El Salvador’s murder rate rose dramatically last year, surging by 57 percent from the year before. Most analysts trace the rise back to the 2013 collapse of a highly publicized and controversial truce between the country’s two biggest rival gangs, Mara Salvatrucha (also known as MS-13) and Barrio 18.

The truce, forged in 2012 with help from Catholic Church intermediaries, was a historic deal that stemmed the homicide rate in the months that followed the agreement. But critics say gang members used that period to strengthen their position, step up the use of other brutal tactics like forced disappearances, and increase influence in their territories. As a result, current President Sánchez Cerén, who came to office last year, found the groups in a stronger position than before the truce and opted to react forcefully, Cruz said. The first truce was widely controversial, and Cerén opposes the idea of another one.

Police and military forces are now taking an increasingly aggressive approach to stopping gangs, engaging in shootouts and raiding suspected gang members’ homes. In January the commander of the national police force explicitly gave officers a green light to shoot criminals when necessary. Last month officials announced they were creating a set of three police battalions specifically to handle gang-related activities.

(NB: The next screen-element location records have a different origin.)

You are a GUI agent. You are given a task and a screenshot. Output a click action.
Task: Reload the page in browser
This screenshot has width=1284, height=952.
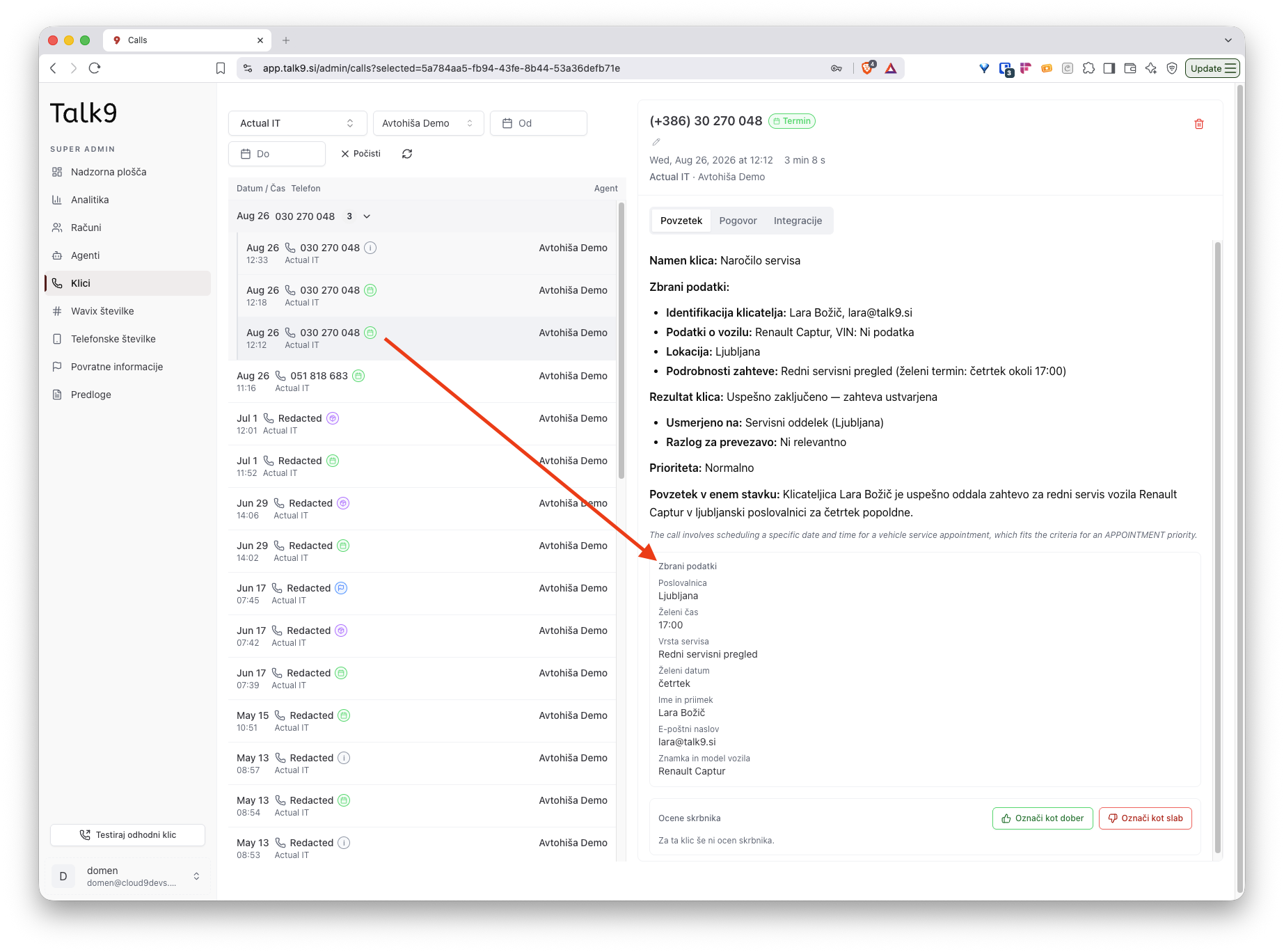pos(95,68)
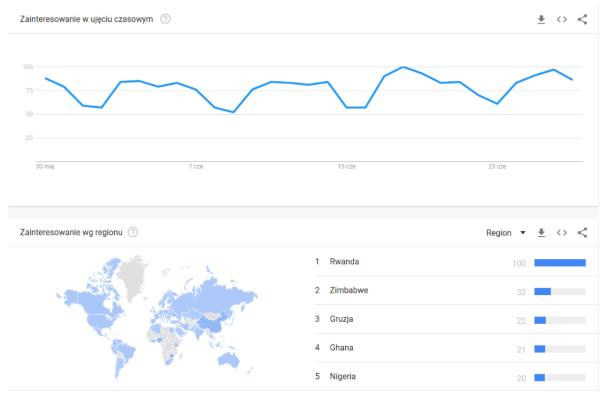Image resolution: width=605 pixels, height=397 pixels.
Task: Click the Rwanda 100 value bar
Action: (x=560, y=263)
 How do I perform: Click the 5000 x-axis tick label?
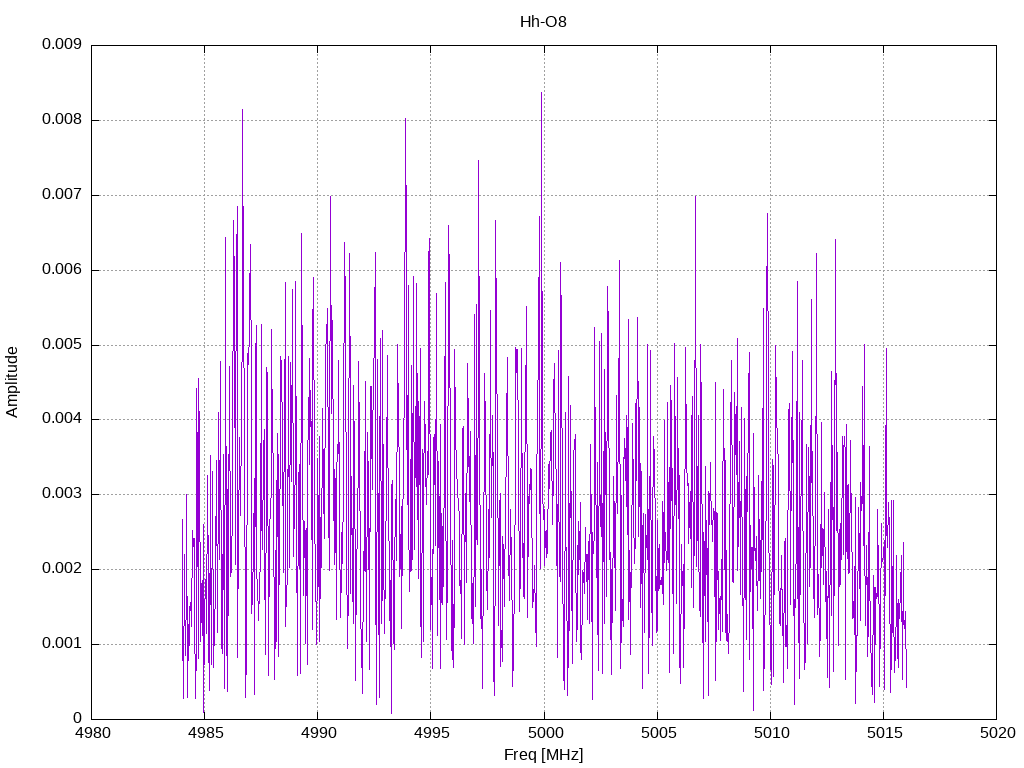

“I think the government, at some point, will have to talk with the gangs, but they don’t want to do it from a position of weakness,” Cruz said. “So they’ve been trying to show strength. The problem is that this has taken the country into an escalation spiral where you have more and more violence, because both parties are trying to put the other party in a weaker position.”

As the government has intensified its approach, the gangs have hit back hard. Twenty police officers have been killed just this year, the result of what’s been reported as a police assassination campaign launched by MS-13 in retaliation for the deaths of eight gang members in March.

Last month the government proposed a gang rehabilitation law that would grant certain benefits -- including job training, business loans and scholarships -- to people willing to leave the gangs. But it hasn’t announced any further developments on the law.

“Interestingly, if you poll Salvadorans, having an increased military presence in neighborhoods makes them feel better, but it doesn’t seem to be particularly effective in stemming violence,” said Christine J. Wade, an associate professor of political science and international studies at Washington College. “I don’t know where the endgame is. But seems like the harder they crack down, the worse the violence has gotten.”

Meanwhile, gang-related violence is only part of El Salvador’s security problem, which is rooted in weak institutions and widespread impunity, Wade added. “A lot of people are being killed in political violence and social violence every day,” she said. “Crime is high -- it doesn’t have to be associated with gangs.”

The Obama administration, responding to last summer’s surge of Central American migrants fleeing violence in El Salvador, Honduras and Guatemala, proposed a $1 billion aid package for the region aimed at addressing the root causes of the exodus – including the festering violence. But there’s little expectation that the package will do much to turn things around dramatically in the country.

“The big question now is what has to change in Central America – how they will deal with this, if they will take a step to clean up their institutions to deal with the huge problems of corruption and criminal penetration in the government and the states,” said Florida International University’s Cruz. “To the extent that they don’t do those things, we’re basically going to see more of the same.”